SMUG-Explain stands for Symbolic MUsic Graph Explanations. It is a framework for generating and visualizing explanations of graph neural networks applied to arbitrary prediction tasks on musical scores. SMUG-Explain allows the user to visualize the contribution of input notes (and note features) to the network output, directly in the context of the musical score. We provide an interactive interface based on the music notation engraving library Verovio. We showcase the usage of SMUG-Explain on the task of cadence detection in classical music. Read our paper here.
To use SMUG-Explain you don't need to install anything. Download the repo or clone it by opening a terminal and typing:
git clone https://github.com/manoskary/smug-explain.git
Then navigate to the folder and open the index.html
file in your browser.
You need to open the index.html
file in your browser (for example by double-clicking) and follow the instructions.
You will need to provide a MEI file and a JSON file with the explanations or use one of the already available in the static folder.
In case you want to run the model and generate the explanations locally, you will need to install the some dependencies. We recommend creating a virtual environment with Conda. After installing conda for you system do the following steps on your terminal.
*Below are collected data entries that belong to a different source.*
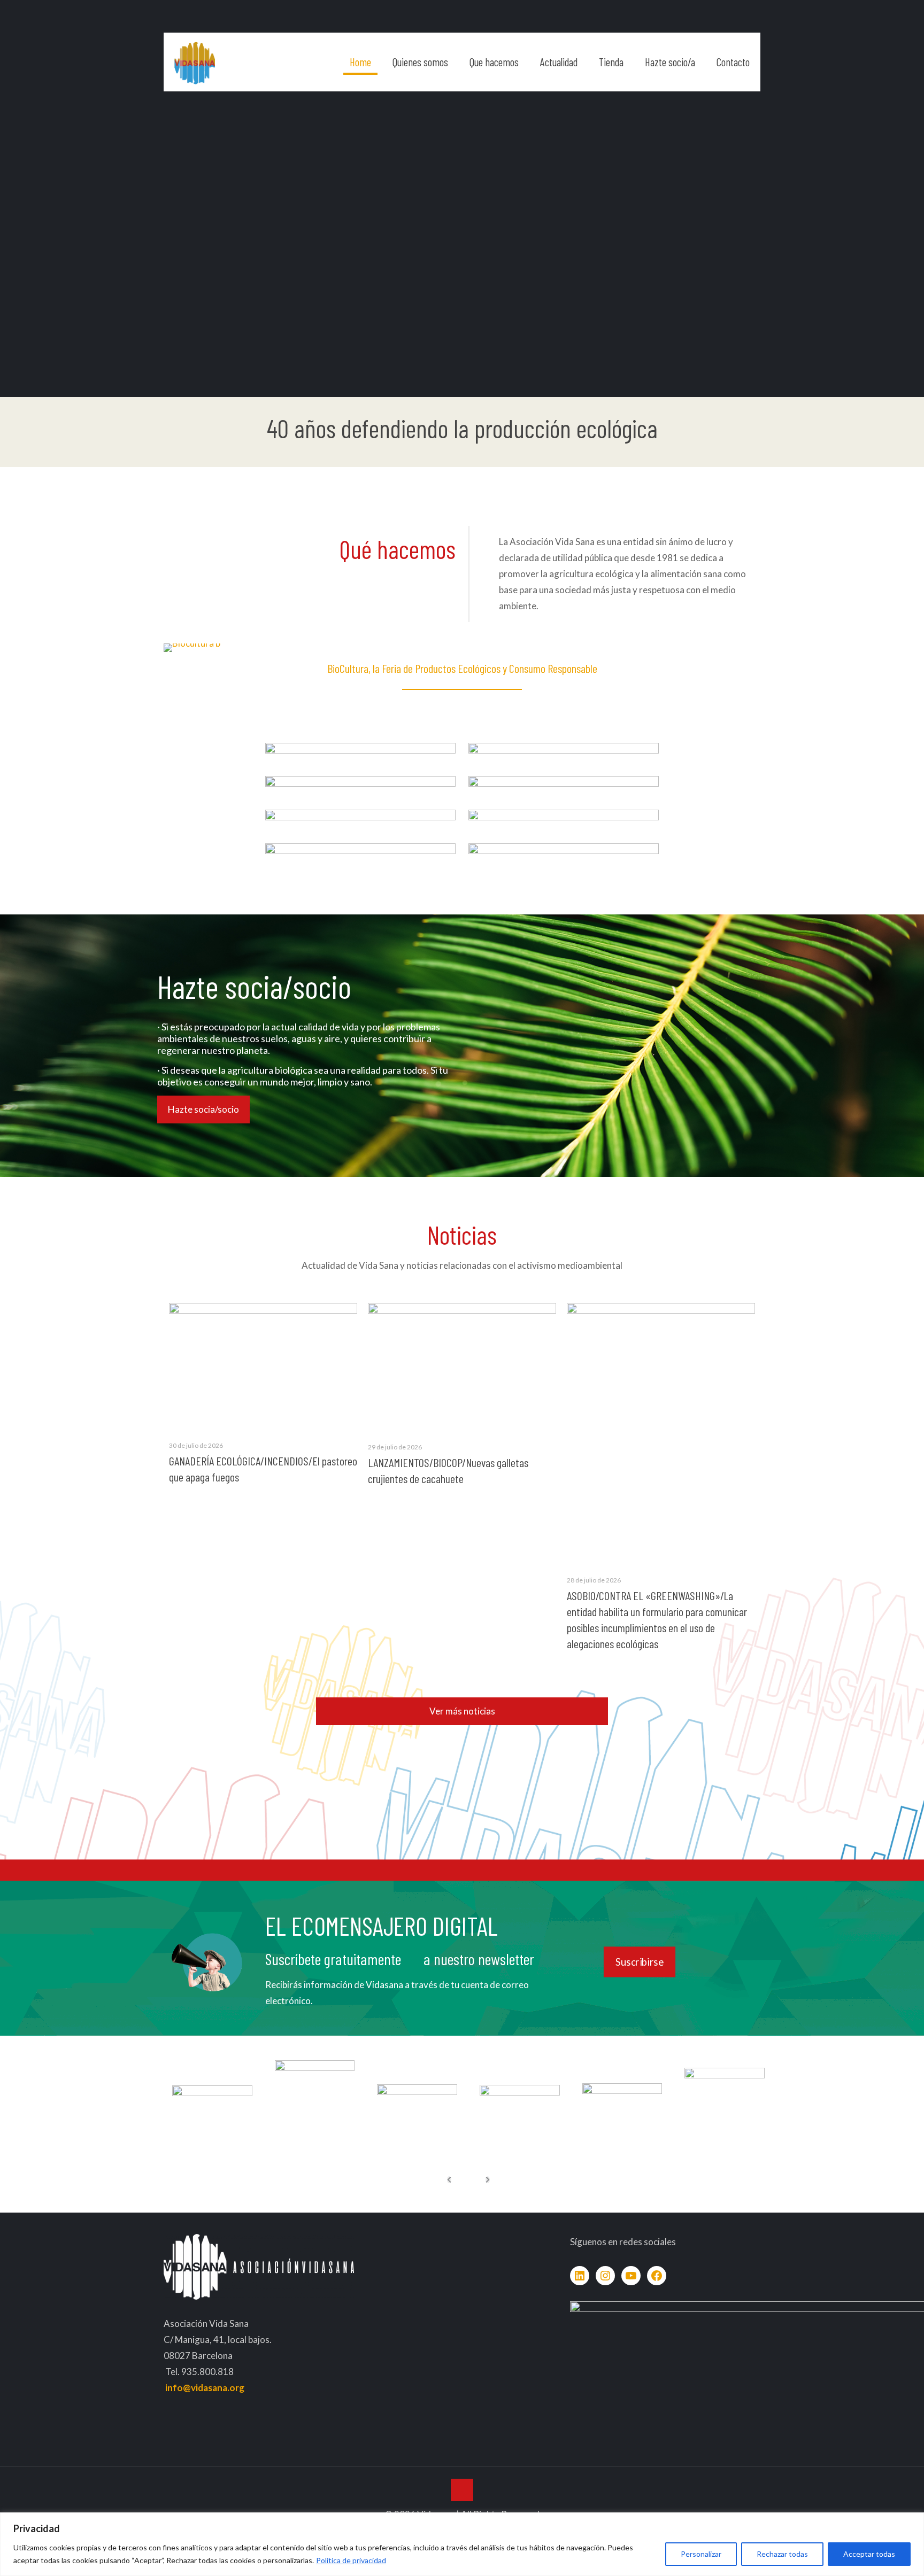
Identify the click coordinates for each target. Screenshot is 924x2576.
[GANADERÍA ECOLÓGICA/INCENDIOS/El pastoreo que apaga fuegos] (263, 1366)
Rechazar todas (782, 2553)
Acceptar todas (869, 2553)
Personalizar (701, 2553)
conda create -n smug-explain python=3.11 pip
conda activate smug-explain
This repository was using Pytorch version 2.1.2, please follow the Pytorch instructions for your system here After the installation of Pytorch you can install the rest of the requirements. The graph dependencies were built upon Pytorch Geometric we recommend executing the following steps with Conda:
conda install pyg -c pyg
pip install --verbose git+https://github.com/pyg-team/pyg-lib.git
pip install --verbose torch_scatter
pip install --verbose torch_sparse
pip install --verbose torch_cluster
pip install --verbose torch_spline_conv
As of the time of writing this README, the Pytorch Geometric library has not release the latest version which contains components important for the development of this repository. If the latest version of Pytorch Geometric is still 2.4.0 please install the latest version from the master branch instead, with:
pip install pyg-nightly
To install the rest of the requirements execute the following command:
pip install pytorch_lightning partitura captum
To generate explanations for the cadence
detection model, you need to follow the example notebook in the notebooks
folder.
We recommend running the notebook as a Google Colab notebook, as it will handle the installation of the required dependencies for you.
To run the model several requirements are needed, therefore the process is a bit more complex than the one for the web interface.
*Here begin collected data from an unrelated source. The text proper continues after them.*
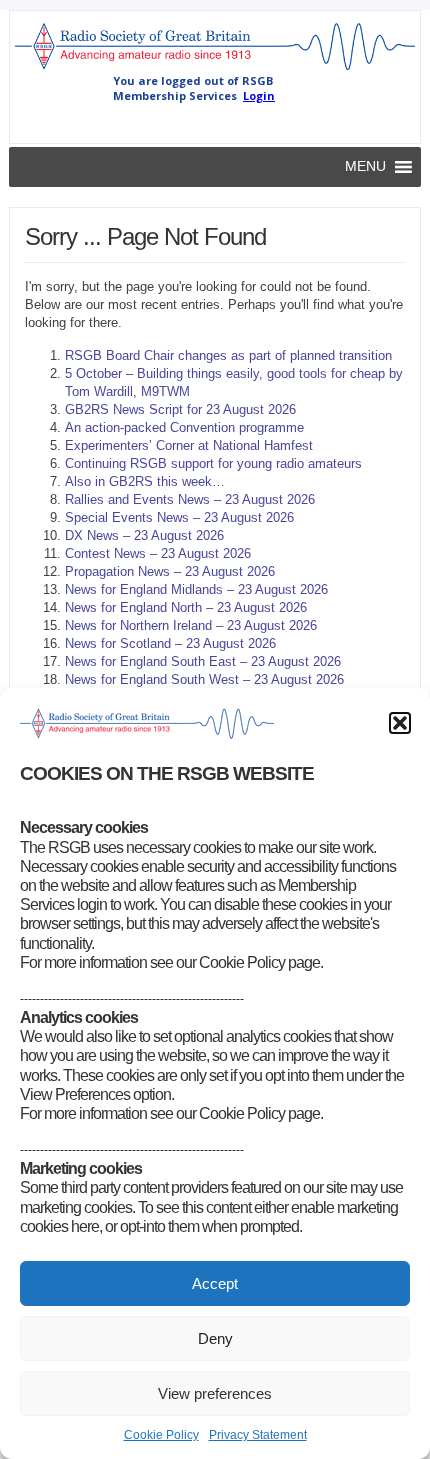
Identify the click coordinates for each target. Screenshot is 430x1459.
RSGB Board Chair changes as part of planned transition (228, 355)
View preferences (215, 1393)
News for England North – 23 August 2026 (186, 607)
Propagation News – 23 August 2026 (170, 571)
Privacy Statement (258, 1435)
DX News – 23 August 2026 (144, 535)
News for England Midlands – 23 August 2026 (196, 589)
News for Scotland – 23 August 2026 (170, 643)
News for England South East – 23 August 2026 (203, 661)
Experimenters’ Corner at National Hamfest (189, 445)
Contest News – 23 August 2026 (158, 553)
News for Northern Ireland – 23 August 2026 (191, 625)
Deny (215, 1338)
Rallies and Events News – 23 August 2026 (190, 499)
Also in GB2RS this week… (145, 481)
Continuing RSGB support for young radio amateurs (213, 463)
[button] (400, 723)
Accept (215, 1283)
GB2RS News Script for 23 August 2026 (180, 409)
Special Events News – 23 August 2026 (179, 517)
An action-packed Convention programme (184, 427)
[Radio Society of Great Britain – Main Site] (215, 69)
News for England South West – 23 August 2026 (204, 679)
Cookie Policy (161, 1435)
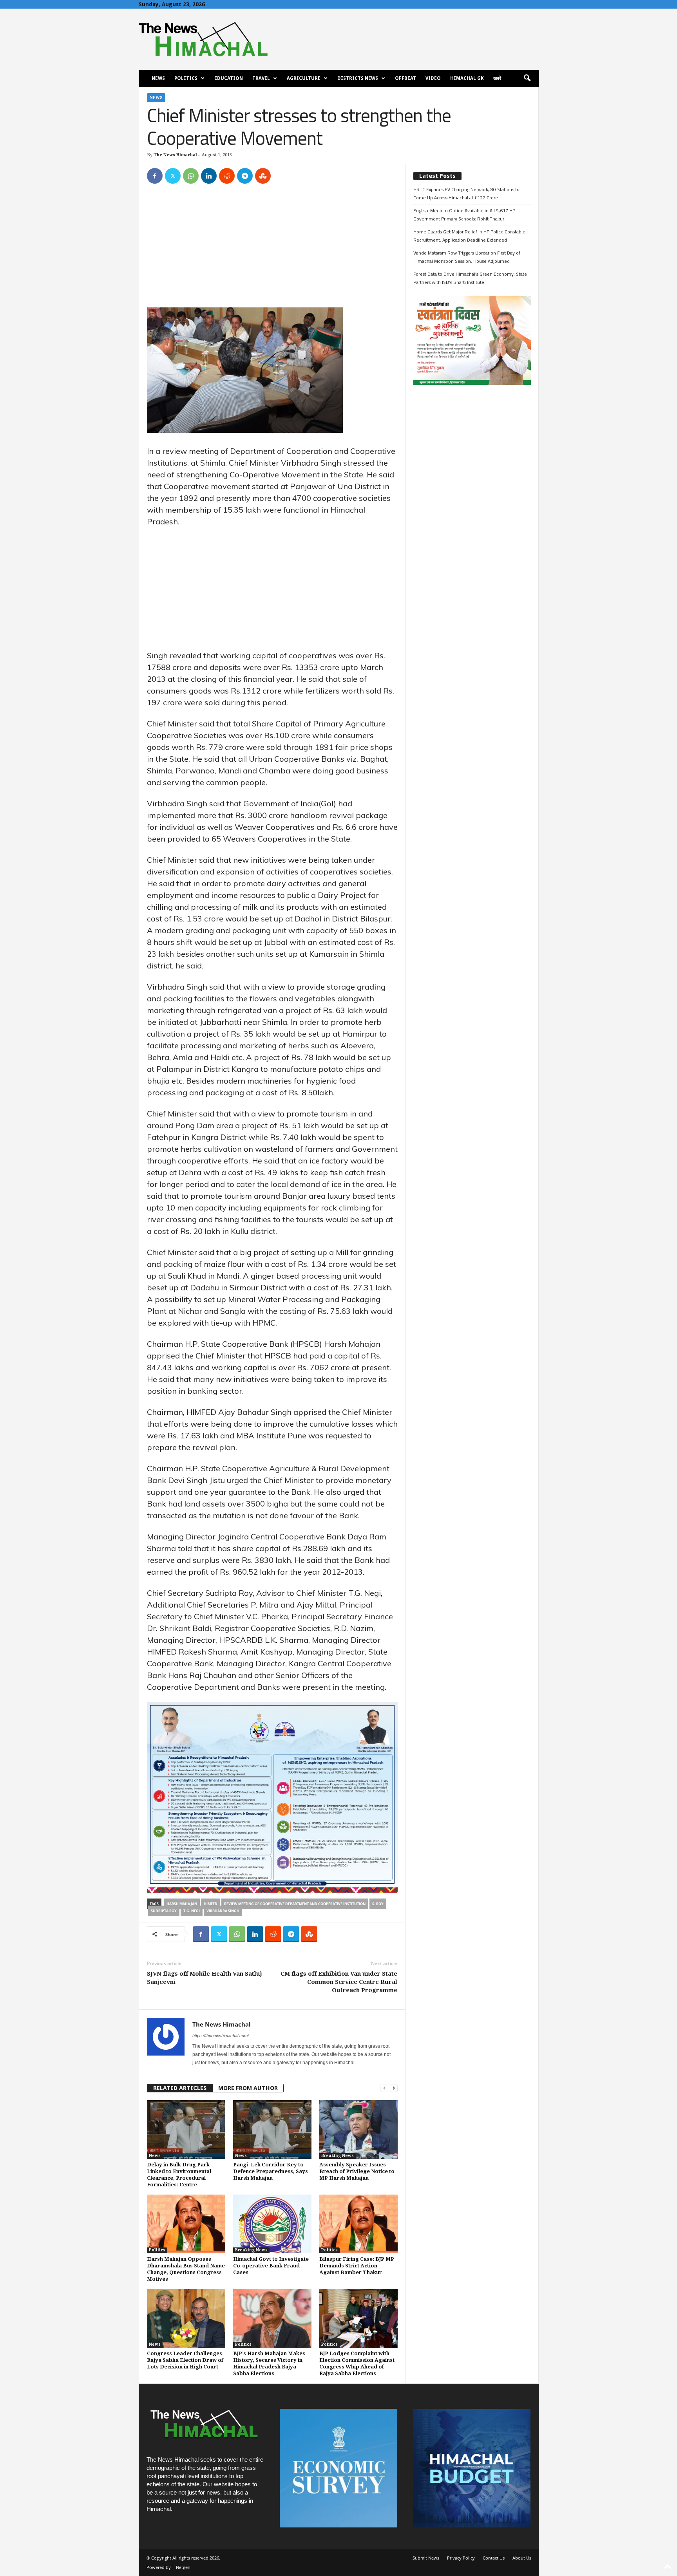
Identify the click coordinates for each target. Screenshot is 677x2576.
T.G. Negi (191, 1910)
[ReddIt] (227, 176)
The example demonstrates how to use a graph-based cadence
detection model to explain the predictions made by the model. The cadence
model is a deep learning model that detects the cadence of a musical score. The model is trained on a dataset of musical scores and their corresponding cadences.
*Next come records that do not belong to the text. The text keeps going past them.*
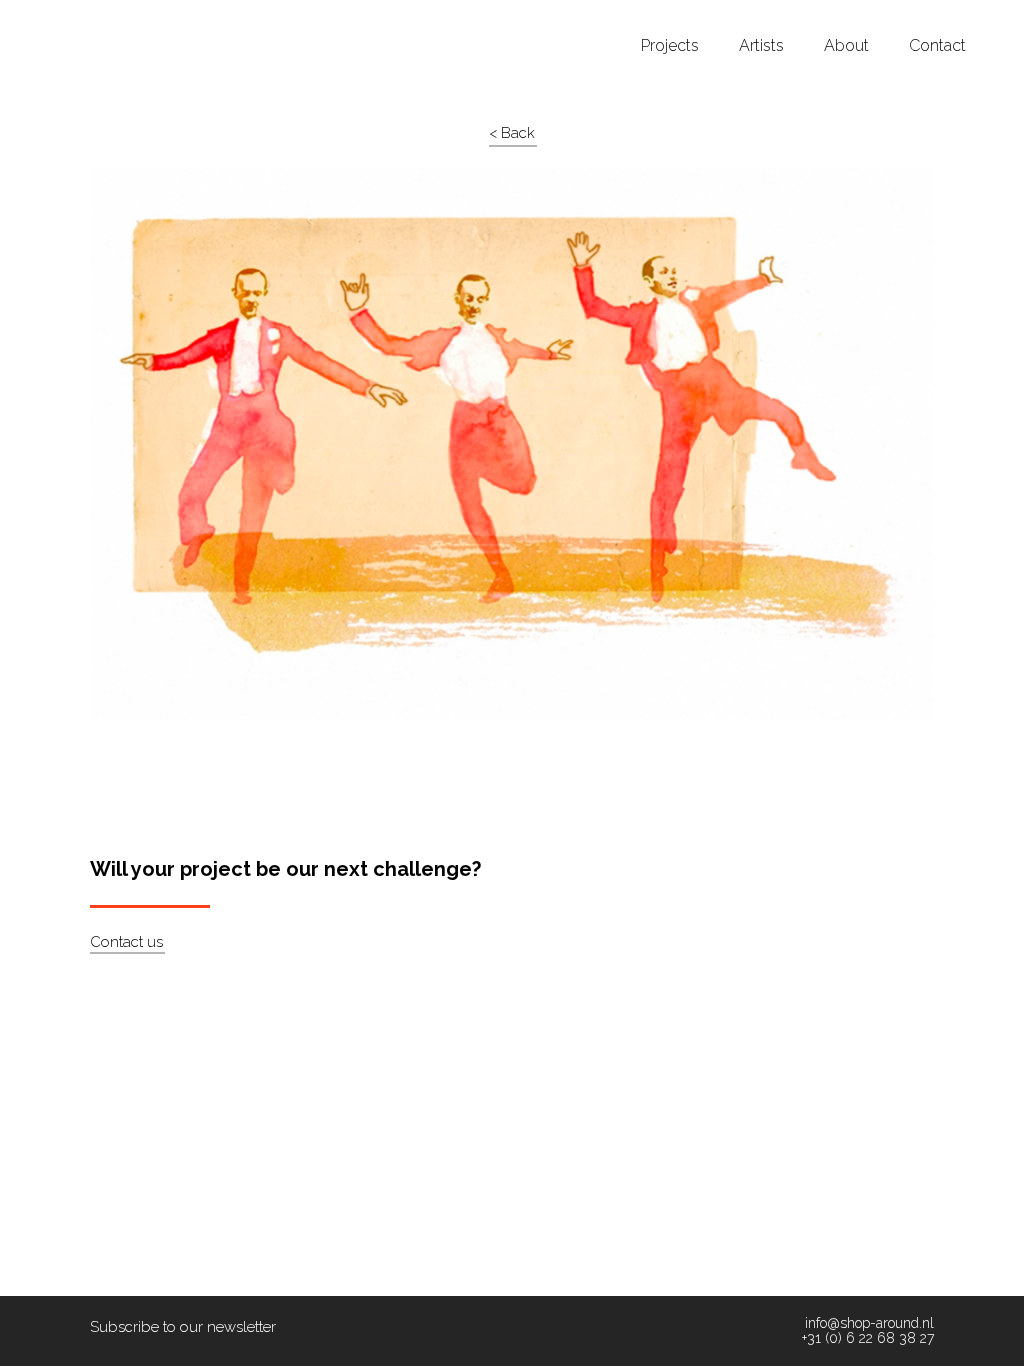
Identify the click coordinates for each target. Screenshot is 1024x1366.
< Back (512, 133)
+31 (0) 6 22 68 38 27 (868, 1338)
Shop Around (92, 19)
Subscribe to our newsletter (183, 1327)
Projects (670, 46)
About (846, 46)
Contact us (126, 942)
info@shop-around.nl (869, 1323)
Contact (937, 46)
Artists (761, 46)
The model takes a musical score as input and outputs a cadence label for every note, export the score to MEI and generate a JSON file with the explanations.
To open in colab click on this link
The input score can be of any of the following formats:
- MEI
- MusicXML
- MIDI
- MuseScore
- Kern
But it needs to contain a single part to export a readable representation on the veroio interface.
The Web interface is based on the Music Graph Visualizer by Francesco Foscarin. The Cadence Detection model is based on the Cadence Detection model by Emmanouil Karystinaios.